◆ Work to complete
a: Reproduce verbatim the stretch of the neural radiance field write-up from "Combining Volume Rendering" through "with tiny steps.".
b: Write the next part of the neural radiance field write-up, picking up after its final sentence.

◆ Excerpt

Combining Volume Rendering with Adaptive Ray Marching in Neural Radiance Fields

Abstract

In this project, we explore a more efficient way of volume rendering given a neural scene representation. In specific, given a locally conditioned Neural Radiance Field introduced in PixelNeRF [6], we replace the evenly sampled points in their volume rendering procedure with adaptively sampled points to reduce the time cost associated with the procedure. We obtain adaptively sampled points by first predicting the approximate intersection between the query ray and the scene via the differentiable ray-marching technique [4] using LSTM, and then evenly sample points with tiny steps.

Related Work

Our work is inspired by recent work in the field that focuses on predicting neural scene representation with one or few input images. We review the related work behind the key techniques in our project.

Local Conditioning on Neural Radiance Fields PixelNeRF [6] augments Neural Radiance Field (NeRF) [2], a 3D scene representation algorithm based on neural network, by including a fully convolutional image encoder to learn spatial image features that can be shared across scenes, as well as the local-conditioning technique that extract the local features by projecting the query points onto input images. Another line of work [1, 3] introduced similar techniques with different way of aggregating local features, and they refer this kind of technique as Wrap-Conditioned Embedding (WCE). Reizenstein et al. [3] also incorporates WCE into Scene Representation Network (SRN) [4], which showed a decent improvement in performance than the vanilla SRN and actually resulted in the best depth estimation results in their experiments.

◆ Dataset content

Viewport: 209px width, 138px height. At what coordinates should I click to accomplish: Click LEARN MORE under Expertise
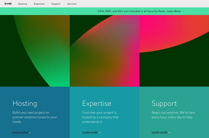(90, 133)
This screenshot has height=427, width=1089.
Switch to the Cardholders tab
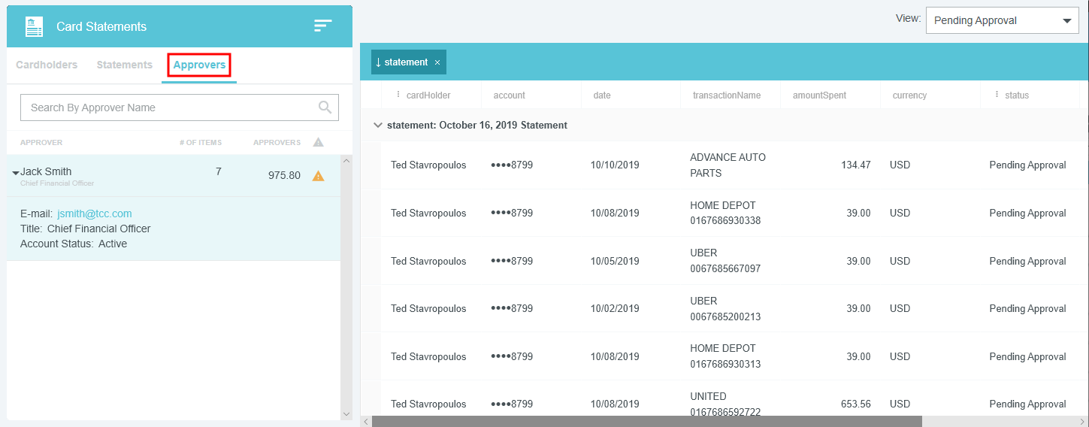(47, 65)
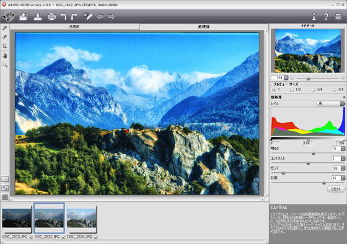Select the crop tool

click(x=5, y=46)

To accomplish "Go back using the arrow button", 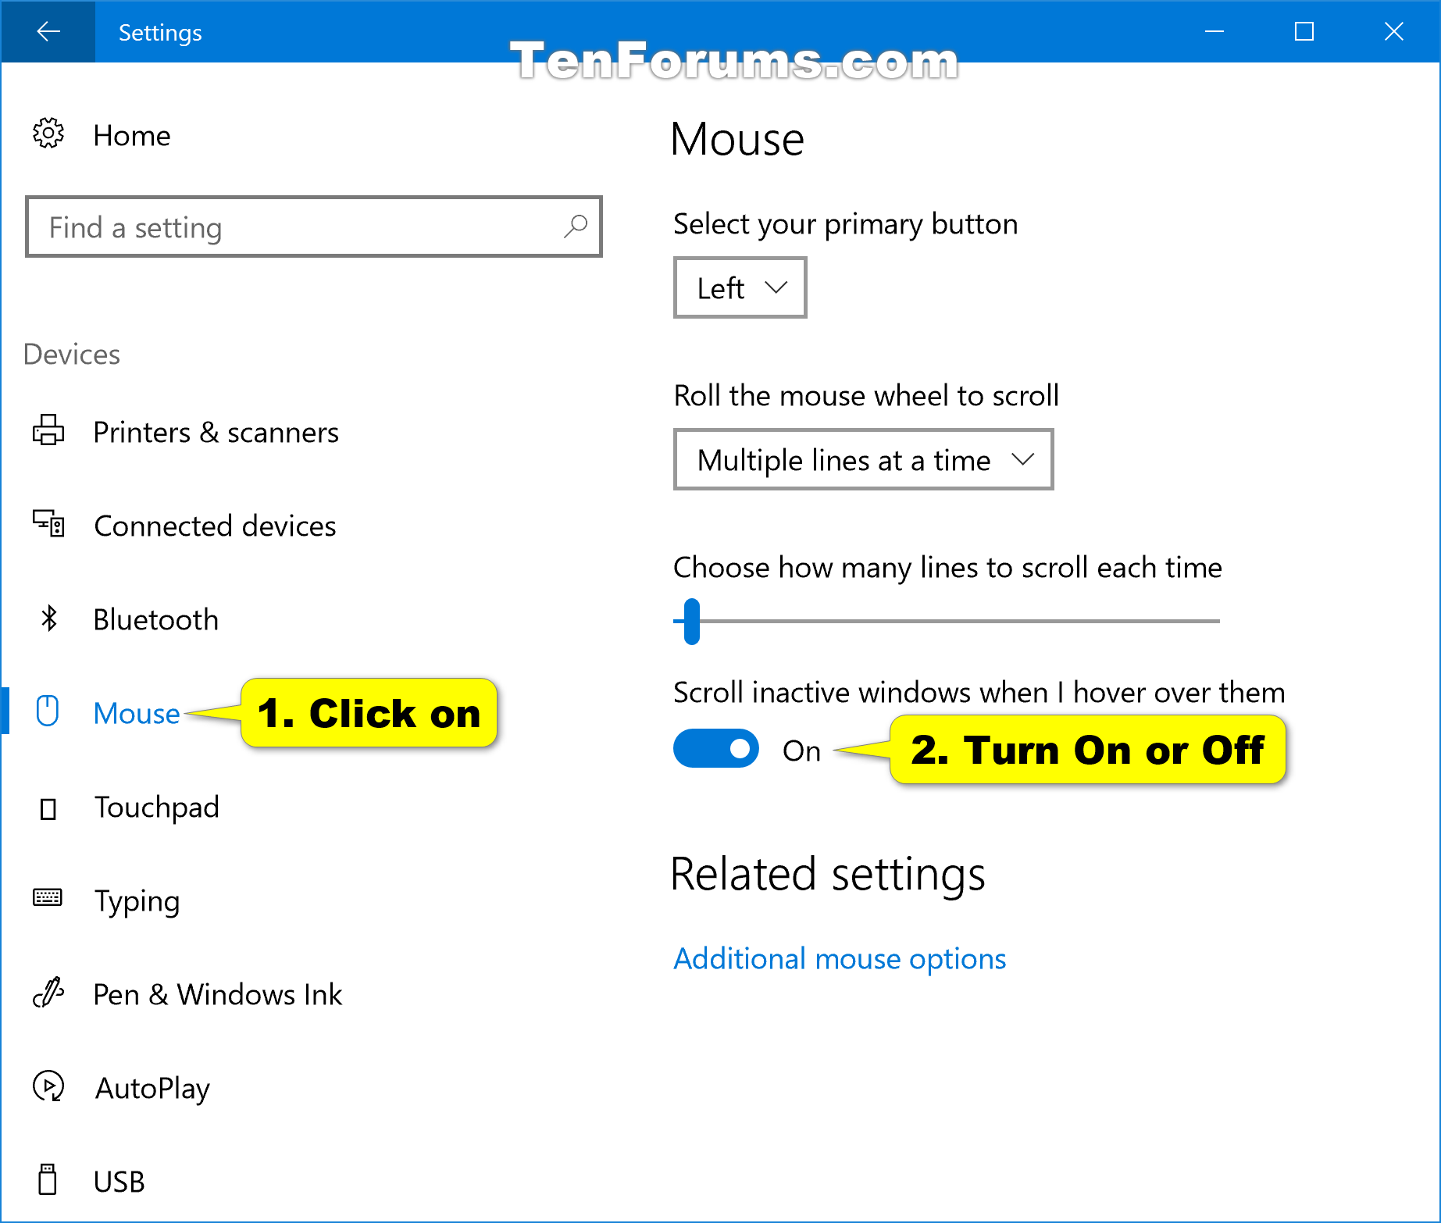I will [48, 32].
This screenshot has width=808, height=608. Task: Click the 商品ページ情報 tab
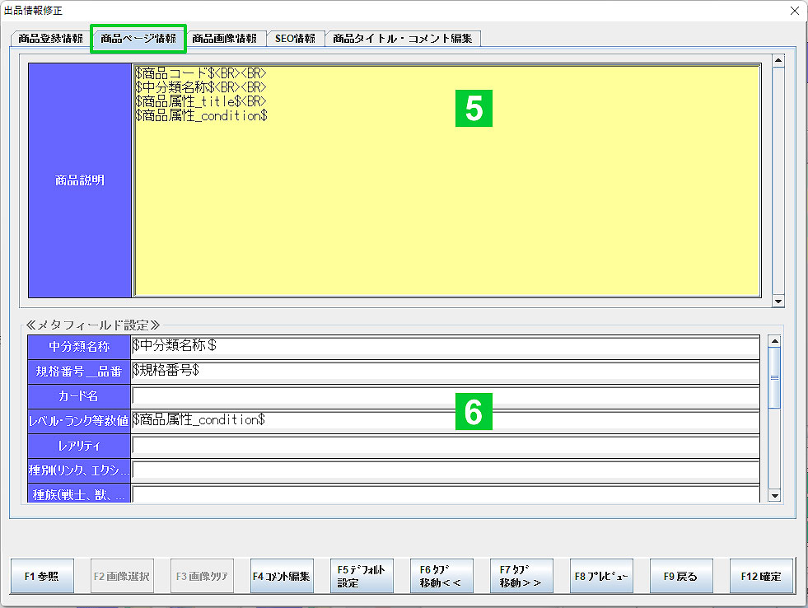tap(138, 39)
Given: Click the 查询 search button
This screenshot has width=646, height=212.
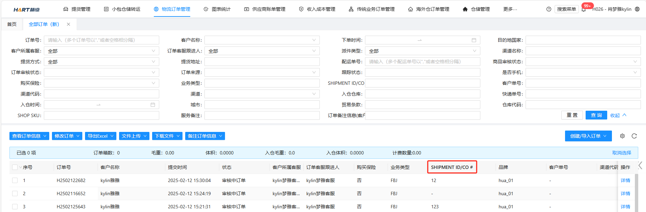Looking at the screenshot, I should point(596,115).
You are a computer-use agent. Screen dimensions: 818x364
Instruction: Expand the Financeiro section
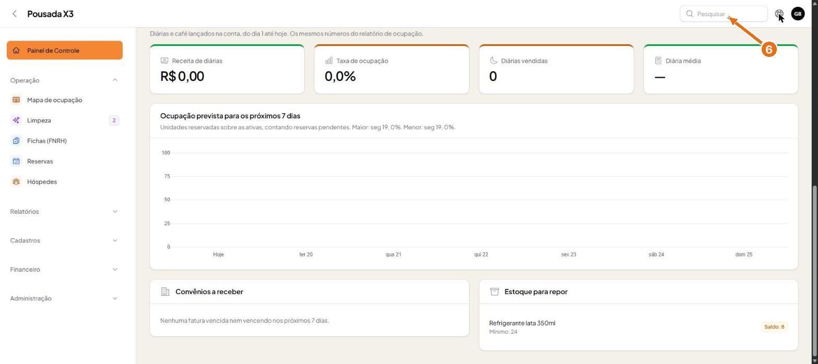(65, 270)
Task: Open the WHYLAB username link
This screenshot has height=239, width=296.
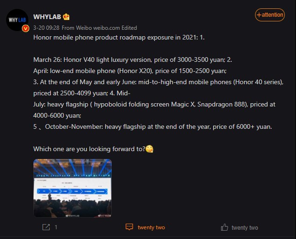Action: 47,17

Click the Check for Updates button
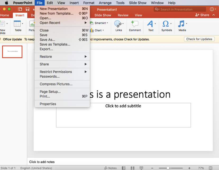pos(199,39)
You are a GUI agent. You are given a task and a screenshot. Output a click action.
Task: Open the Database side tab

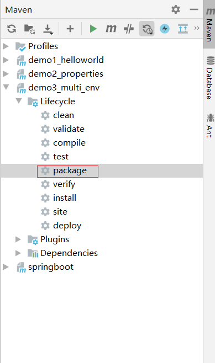coord(209,78)
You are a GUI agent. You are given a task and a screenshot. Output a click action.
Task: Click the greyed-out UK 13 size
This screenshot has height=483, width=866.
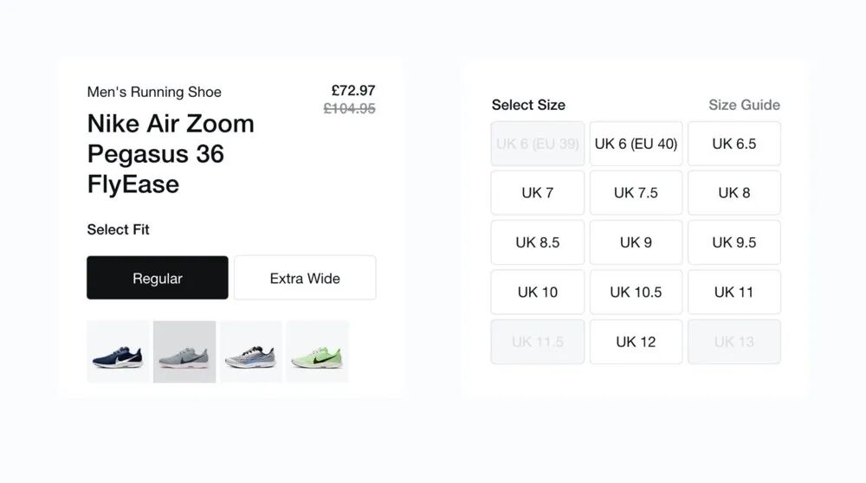[x=734, y=342]
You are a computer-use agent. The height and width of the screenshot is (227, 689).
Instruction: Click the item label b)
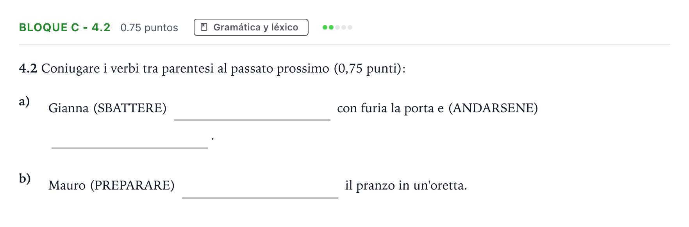coord(25,178)
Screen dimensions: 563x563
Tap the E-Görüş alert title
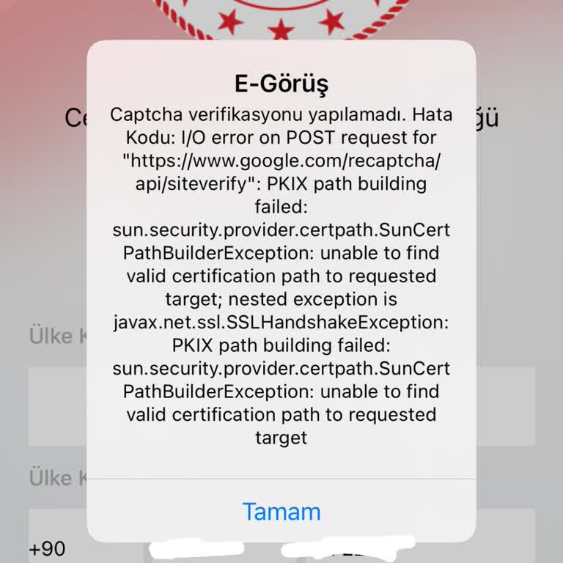click(x=282, y=84)
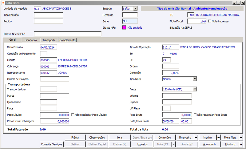
Task: Switch to the Financeiro tab
Action: pos(31,40)
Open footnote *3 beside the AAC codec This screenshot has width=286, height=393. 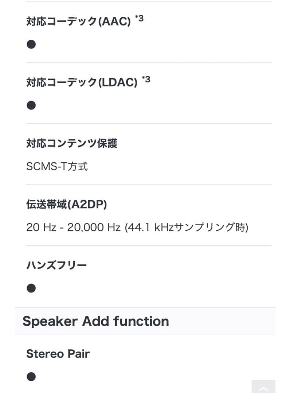[139, 18]

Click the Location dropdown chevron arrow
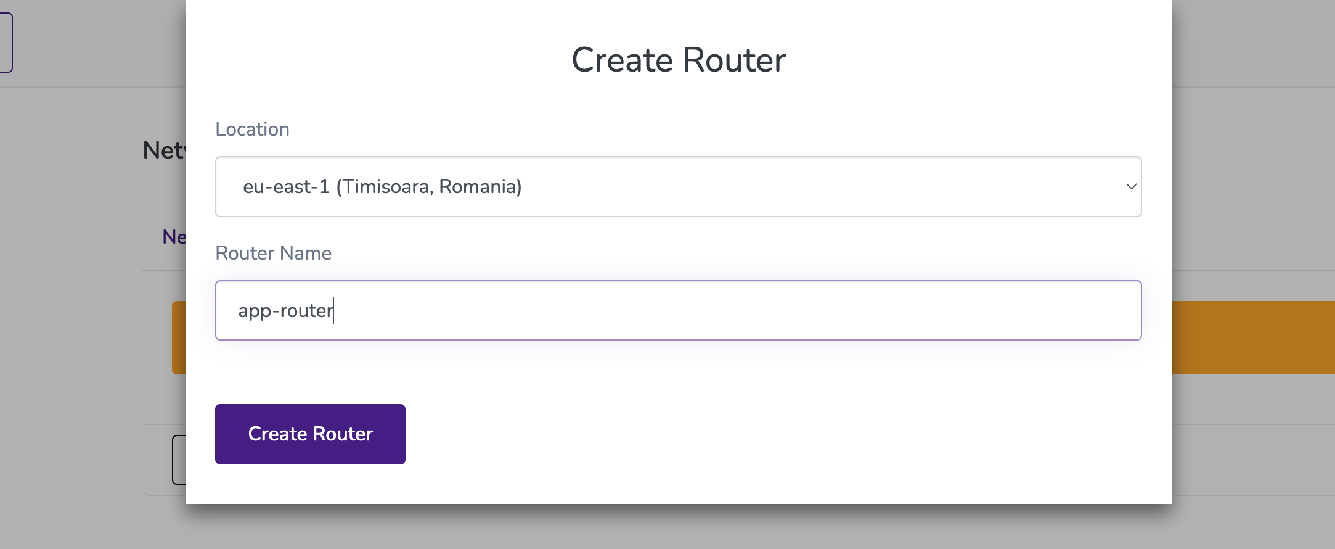pos(1132,186)
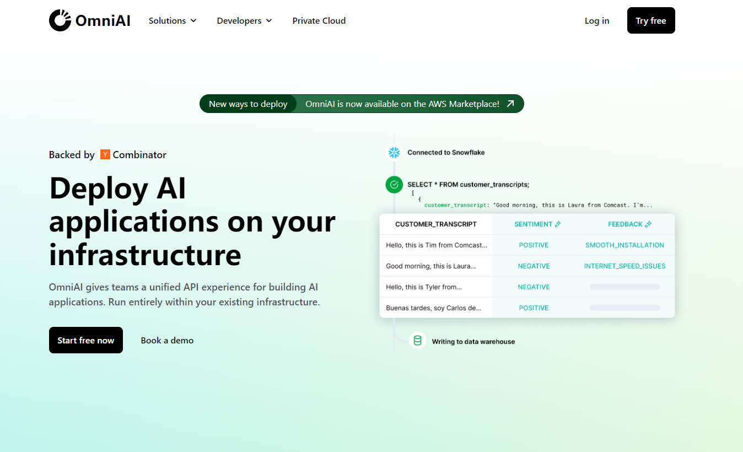Click the green checkmark beside the SQL query
743x452 pixels.
pyautogui.click(x=394, y=185)
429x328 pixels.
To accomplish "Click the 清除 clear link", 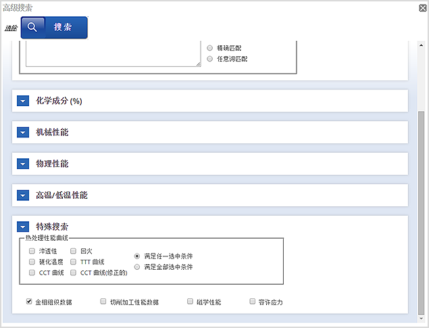I will (10, 28).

◆ Final results
a:
Combining Volume Rendering with Adaptive Ray Marching in Neural Radiance Fields

Abstract

In this project, we explore a more efficient way of volume rendering given a neural scene representation. In specific, given a locally conditioned Neural Radiance Field introduced in PixelNeRF [6], we replace the evenly sampled points in their volume rendering procedure with adaptively sampled points to reduce the time cost associated with the procedure. We obtain adaptively sampled points by first predicting the approximate intersection between the query ray and the scene via the differentiable ray-marching technique [4] using LSTM, and then evenly sample points with tiny steps.

b:
Aggregating projected features with Transformer When we apply WCE to multi-view inputs, we need to aggregate local features extracted from multiple query points on multiple views. PixelNeRF simply process each query point independently, and aggregate by averaging over multiple views. NerFormer instead uses a Transformer to process these features and produced better results. They argued that a Transformer (1) can learn to aggregate features from multiple views in a smart way and (2) is capable of spatial reasoning on multiple query points.

Differentiable Ray Marching Both PixelNeRF [6] and NerFormer [3] use volume rendering with evenly spaced points along the query ray, which might contain many points in empty spaces. Since volume rendering is a slow explicit rendering technique, this could result in wasteful computational resources. On the other hand, SRN [4] uses a differentiable ray marching technique, which employs an LSTM to adaptively sample points along the query ray until it finds the intersection of the query ray with the scene. SRN then pass this intersection point through a pixel generator network that directly yields the color, instead of using volume rendering. Reizenstein et al. [3] shows that NerFormer performs better than SRN+WCE in many categories, possibly suggesting that volume rendering, although more expensive, produces better results than ray marching.

Method

We propose an adapted version of differentiable ray marching algorithm that will first use ray marching long short-term memory (RM-LSTM) along the query ray to learn the adaptive step-length for the tracing algorithm. The goal of the RM-LSTM algorithm is to land in a neighborhood to the actual surface of the scene in order for the neural radiance field to learn the output. As this point, we can either directly output a color or, as a better alternative, sample points around the terminal point predicted by the RM-LSTM algorithm with much smaller step sizes and perform volume rendering along those points.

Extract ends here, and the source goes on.